OSPAR: Coordinated international action aims to halt decline of marine birds in the North-East Atlantic
Coordinated international action aims to halt decline of marine birds in the North-East Atlantic
OSPAR’s Quality Status Report 2023 showed that marine birds continue to be in trouble due to the effects of climate change and other pressures resulting from human activities such as mortality, habitat loss and degradation. In direct response to this assessment countries from around the North-East Atlantic together with the European Union have adopted an action plan to reduce and eliminate the main pressures that arise from certain human activities that impact marine birds in the North-East Atlantic.
The Regional Action Plan for Marine Birds (RAP-Bird) (pdf, 18 MB) was developed in consultation with stakeholders from the renewables, fisheries and conservation sectors, and identifies a series of important protection and conservation actions that support the achievement of OSPAR’s North-East Atlantic Environment Strategy 2030 to achieve biologically diverse and healthy seas, and which will help to halt the decline of marine birds.
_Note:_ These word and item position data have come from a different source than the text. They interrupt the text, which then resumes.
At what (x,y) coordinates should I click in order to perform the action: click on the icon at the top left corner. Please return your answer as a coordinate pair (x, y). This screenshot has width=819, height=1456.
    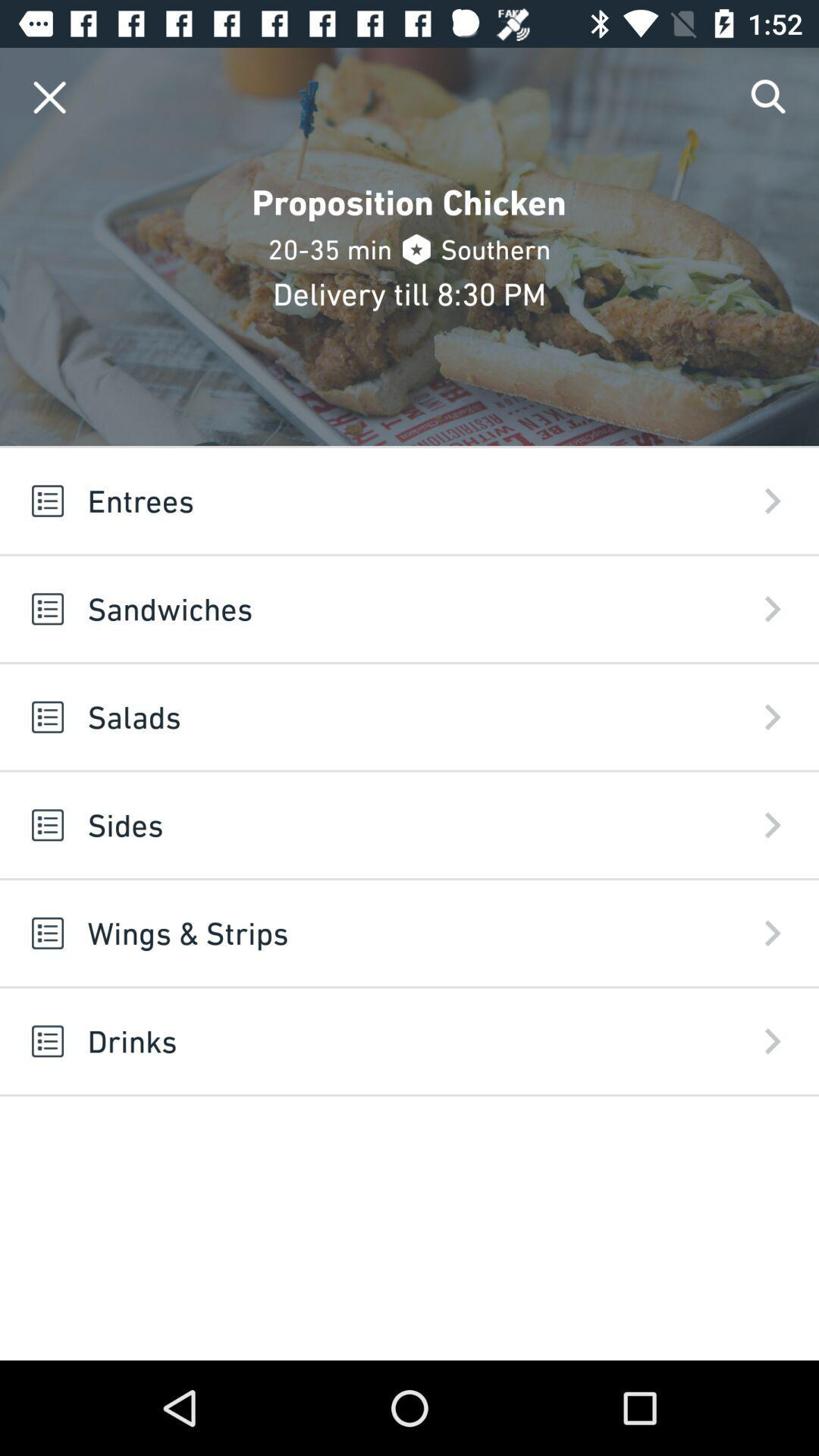
    Looking at the image, I should click on (49, 96).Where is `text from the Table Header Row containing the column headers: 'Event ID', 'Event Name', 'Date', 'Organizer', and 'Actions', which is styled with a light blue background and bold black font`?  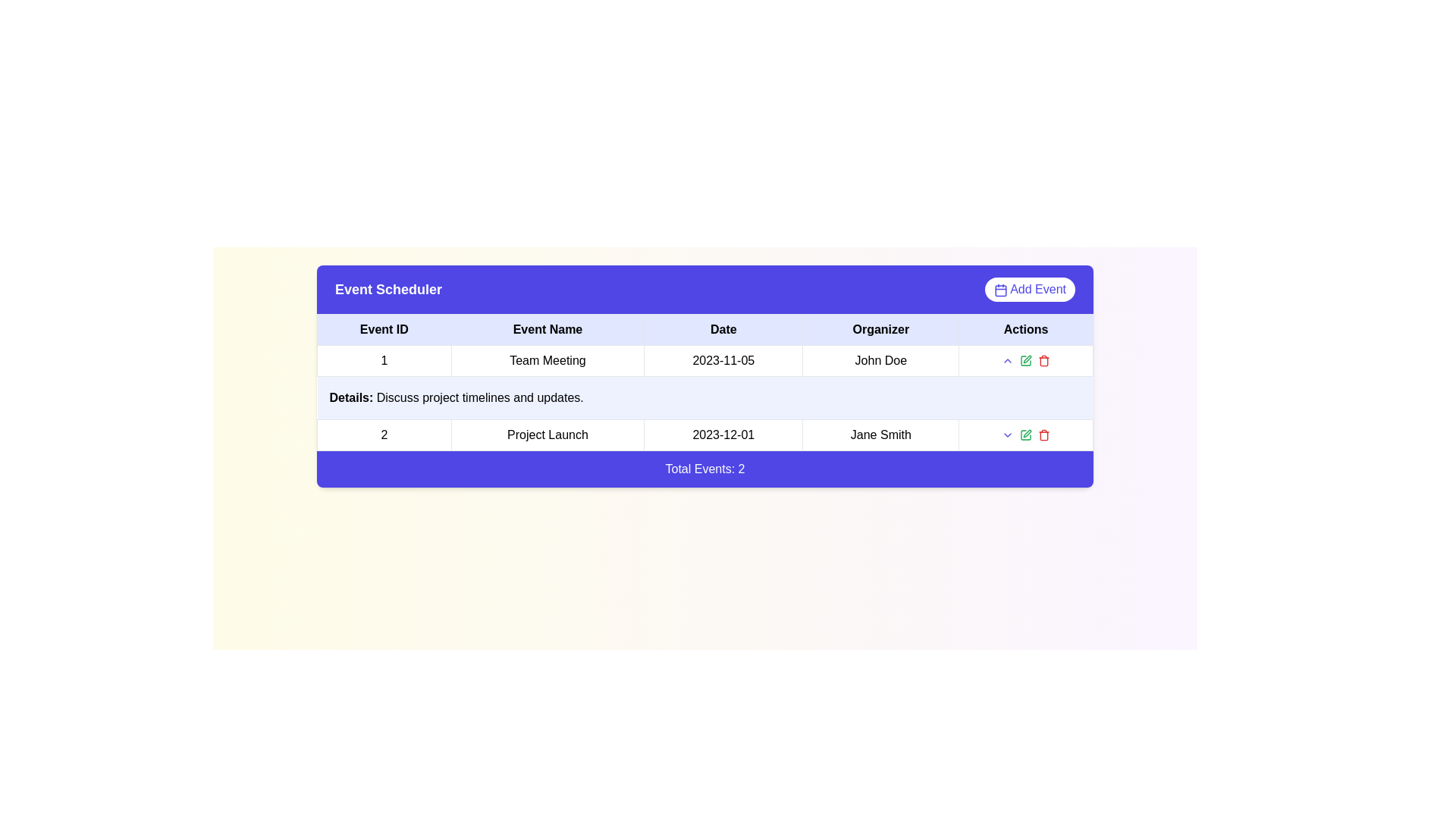
text from the Table Header Row containing the column headers: 'Event ID', 'Event Name', 'Date', 'Organizer', and 'Actions', which is styled with a light blue background and bold black font is located at coordinates (704, 329). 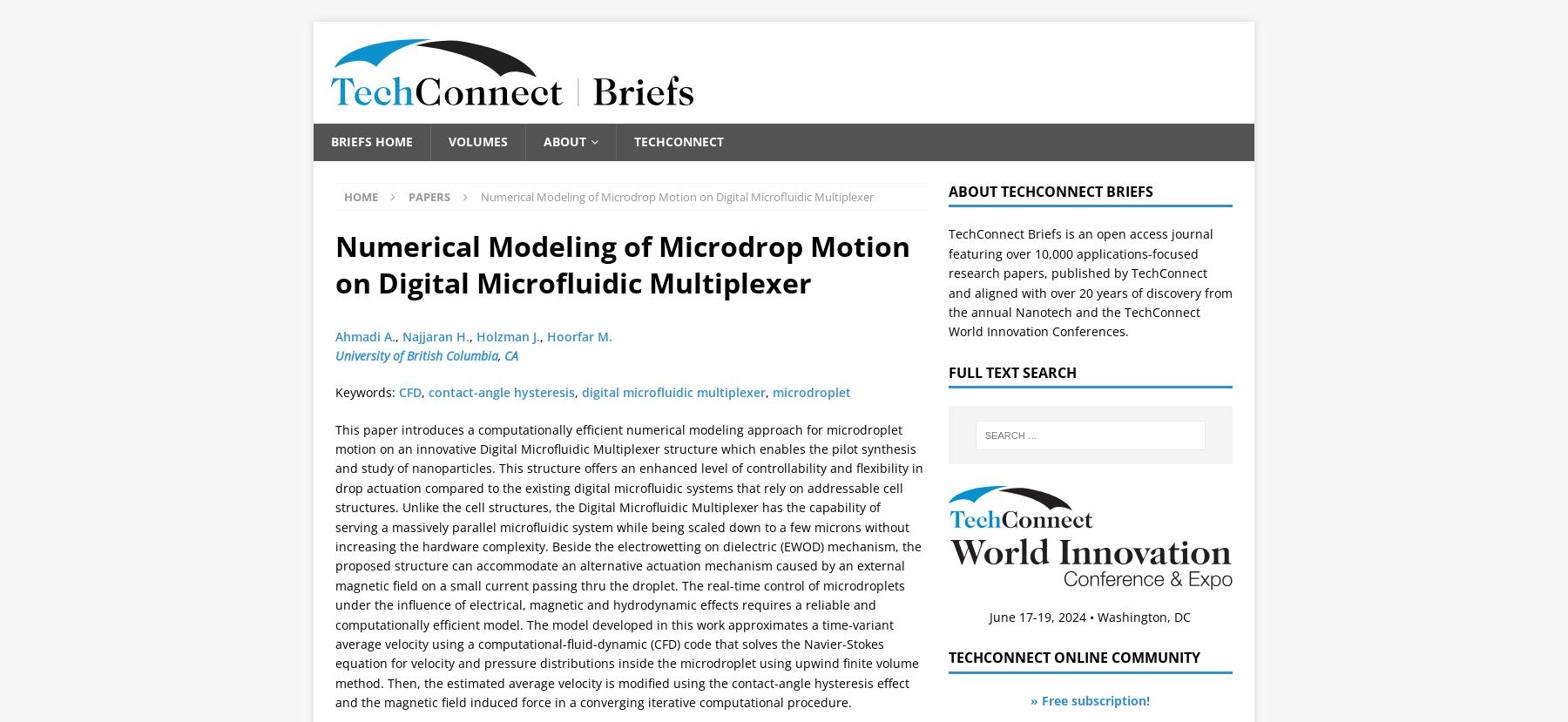 I want to click on 'Keywords:', so click(x=367, y=391).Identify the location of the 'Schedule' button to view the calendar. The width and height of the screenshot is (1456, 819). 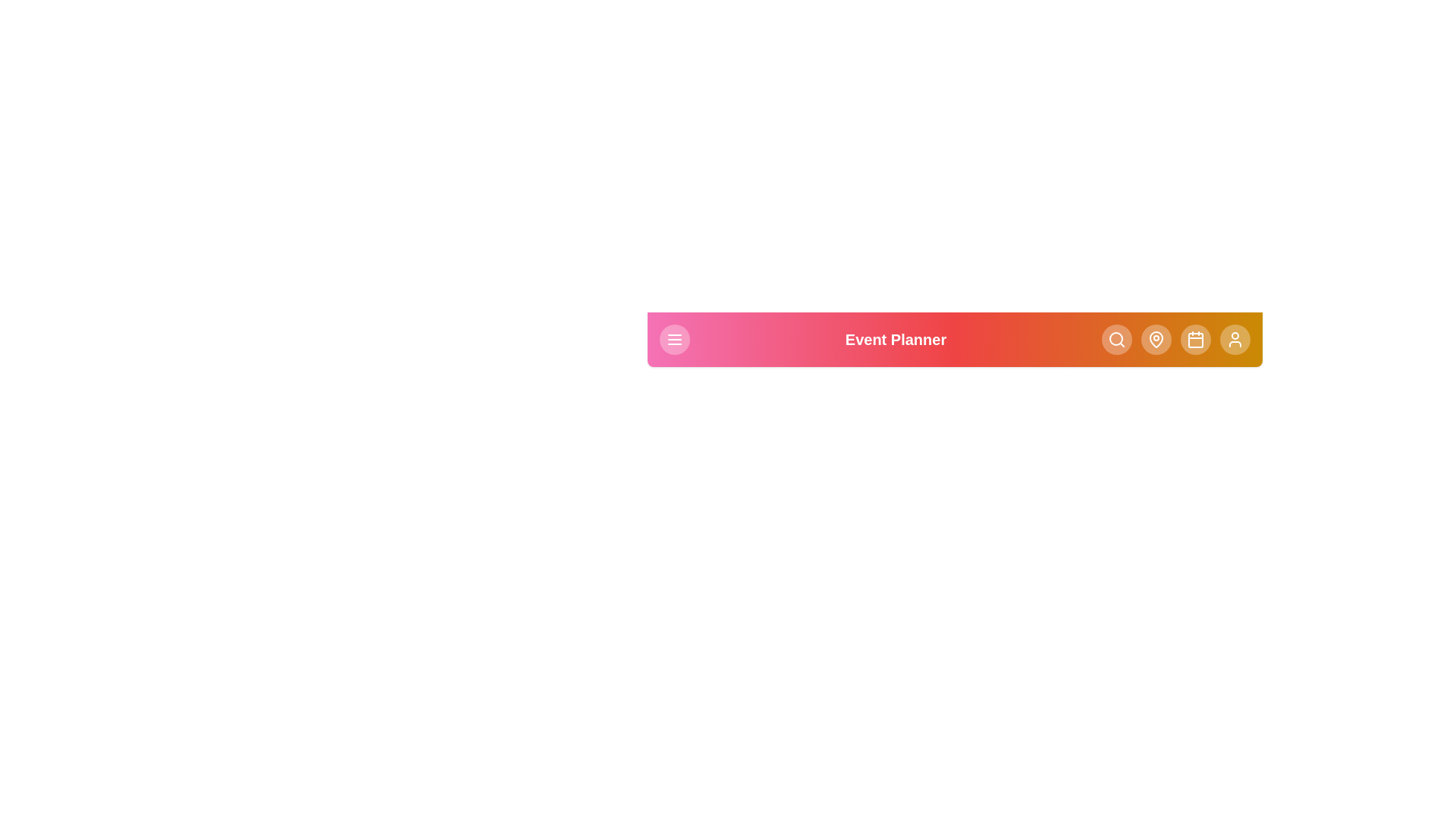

The ambitious plan will initially deliver:
- Enhanced measures for marine birds: identifying and implementing actions to protect all marine bird species in trouble, including those that are not currently Listed as Threatened and/or Declining in the OSPAR area.
- Flyways scale conservation: addressing threats to migratory marine birds from factors outside the North-East Atlantic through a holistic approach and wider cooperation with international NGOs and conventions operating outside of the North-East Atlantic.
- Reduction of incidental bycatch of marine birds through measures adopted for all fishing gears, along with commitments to collate data and assess interactions between fishing and marine bird bycatch.
- Best practice for mitigation/compensation measures for offshore wind developments, recognising the potential for offshore wind developments planned in the OSPAR area to significantly impact marine birds across the North-East Atlantic.
- Measures to protect breeding colonies from invasive predatory mammals and to restore safe nesting habitats.
The RAP-Bird also includes actions that will identify important foraging and breeding areas, enhance data collection, monitoring and assessment, enhance resilience to climate change, and ensure effective monitoring of and response to Highly Pathogenic Avian Influenza (‘bird flu’) and other emerging diseases. The RAP-Bird also proposes further research and associated modelling on marine birds and their trophic interactions to inform best practice in ecosystem-based management.
Monitoring and assessment are core OSPAR activities and thus OSPAR will continue to improve knowledge, monitor progress and assess the abundance and breeding productivity of more than 70 breeding and migratory species of bird, and further develop its trial assessments of bycatch and of habitat quality. These assessments will be used to monitor the effectiveness of the actions in the RAP-Bird and will support the wider management of marine systems. For example, the breeding productivity of fish-eating seabirds, such as puffins, kittiwakes and guillemots provides an indicator of the availability of the prey fish they rely on to rear their young (e.g. sandeels, sprat).
Dr Matt Parsons of the United Kingdom’s Joint Nature Conservation Committee who helped formulate the RAP-Bird and will lead the action on flyways-scale conservation said that “There is sound scientific evidence that the documented declines in many of our marine birds are the result of human activities. The good news is that through international collaboration - such as this ambitious OSPAR action plan – we can join forces across the region to apply our knowledge to improve the fortunes of these iconic species and the ecosystems they rely on.”